ドラマ『トッケビ~君がくれた愛しい日々~』に、どこまでリアリティがあるのだろうか。このドラマには、人間の生活をありのままに描いていく写実性はない。むしろ、ありえないことが連続するファンタジーなのだ。しかも、複雑な現代社会では、リアリティよりファンタジーのほうが、より人間の本質に迫れる場合が多い。
トッケビの花嫁
『トッケビ』の脚本を書いたキム・ウンスクは『シークレット・ガーデン』や『太陽の末裔』を書いた大物だ。
その力量はこのドラマでも存分に発揮された。
特筆すべきは、展開される世界が時空を超えて縦横無尽に広がっていくところ。特に、物語の設定がとても興味深い。
主役のキム・シン(コン・ユ)は、高麗時代の武将で現代まで900年も生き続けている男だ。彼は、王に裏切られて、胸に剣を刺されてしまった。しかし、死ぬことができず、そのまま苦しみながら現代までトッケビとしてさまよっている。

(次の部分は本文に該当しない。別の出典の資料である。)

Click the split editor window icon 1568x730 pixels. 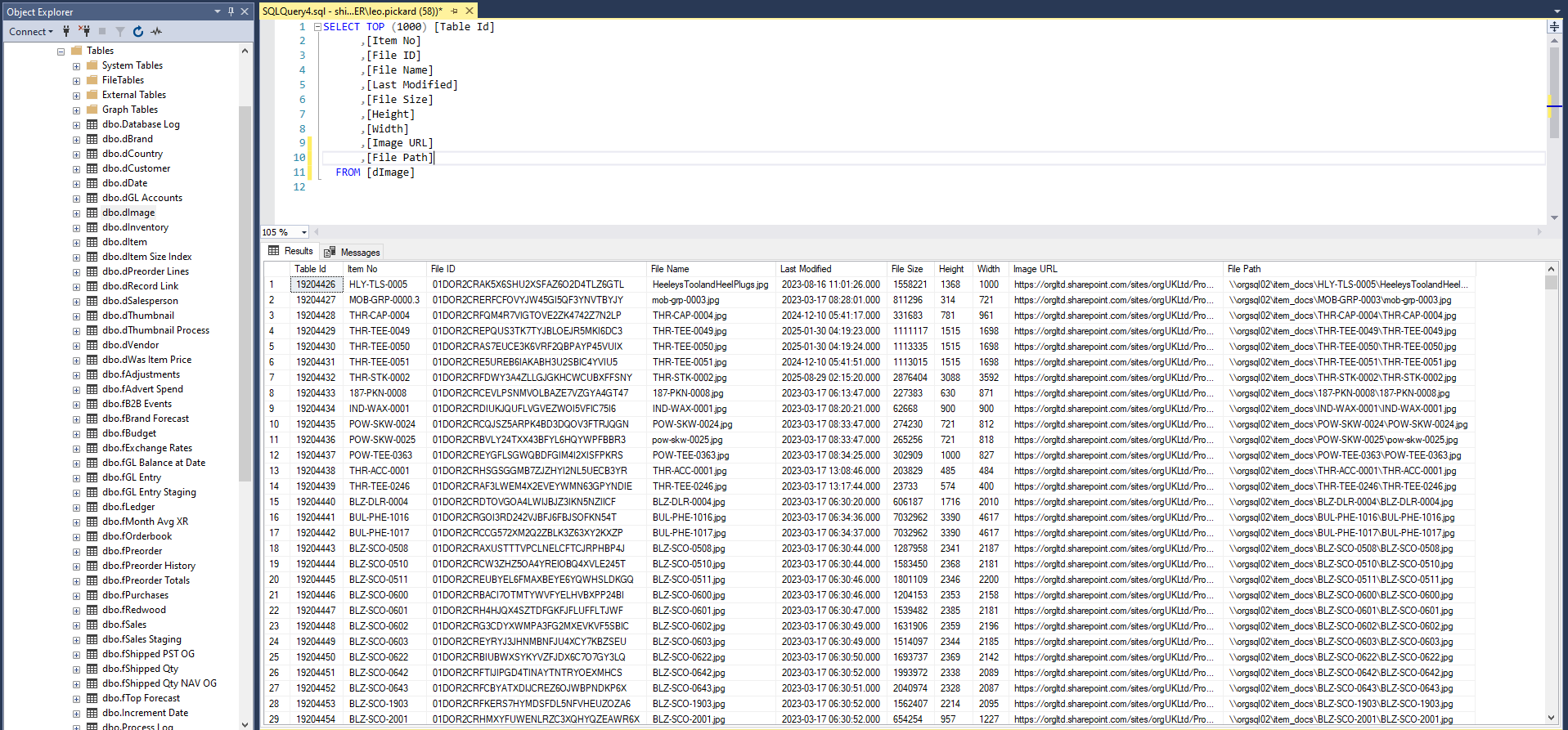pyautogui.click(x=1554, y=27)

キム・シンが往生するためには、トッケビの花嫁を見つけて、胸に刺さった剣を抜いてもらわなければならない。
そして、彼はついに高校3年生のウンタク(キム・ゴウン)を見つけた。彼女は幽霊を見る力を持っていた。
彼女ならにきっと剣を抜いてくれる」
キム・シンはそう期待したのだが……。